It's not Paris. We get it. It's not even Vancouver, which joined the NHL at the same time as Buffalo four decades and has gone in an opposite direction from the western New York city ever since.
But I like hard-hit Buffalo for what it is, warts and all, and I don't even really like chicken wings. It's got personality. It knows what it is. After a week here for the world juniors, here's five things to like about the place:
1. The people. Geez, they're trying. They know the downtown core leaves something to be desired, but there are all kinds of efforts afoot to make it better. There's a friendliness to Buffalo that makes you think of a much smaller town.
2. The free rides. From outside the Hyatt Regency you can catch a light rail all the way to HSBC Arena. For free. Very nice.
3. The history. You don't have dig very deep to understand this was once a very important city. William McKinley was assassinated here. There's a house on Delaware where Theodore Roosevelt, one of the greatest presidents of them all, was inaugurated. Drive along North St. and look at the mansions that once were home to the wealthy and elite. City Hall looms like a vestige of another time. If you're lucky, like I was, a generous military man might take you on an unofficial of the gorgeous 74th Regiment Armory, the last "castle-style" armory of its type still operating in the United States. If you're curious and history-minded, there's tons here.
4. HSBC Arena. It's a good one. Maybe there aren't all the bells and whistles and the press box is awfully high, but for a hockey fan actually buying a seat, it's as good as there is.
5. The passion.
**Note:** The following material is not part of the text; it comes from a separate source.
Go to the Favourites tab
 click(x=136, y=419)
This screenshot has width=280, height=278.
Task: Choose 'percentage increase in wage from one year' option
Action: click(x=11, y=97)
People from Toronto may want to steal their football team, but my goodness, do they care about sport here. It may seem like it's just about the Bills, but it's the NFL beyond that, and college football, and the Sabres, of course. They know hockey here because it's played here. The late, great Jim Kelley wrote about the sport here forever and better than most, and these days, there aren't many better than Bucky Gleason. Sure, maybe more Canadians snapped up tickets for the world juniors than did locals, but they were expensive, maybe too expensive for a town where the recession and unemployment are very real, not abstract ideas. To buy end zone tickets for $105 you've got to either have deep pockets or really, really care about junior hockey. Besides, there's no American town where a Canadian can feel quite so welcome and at home.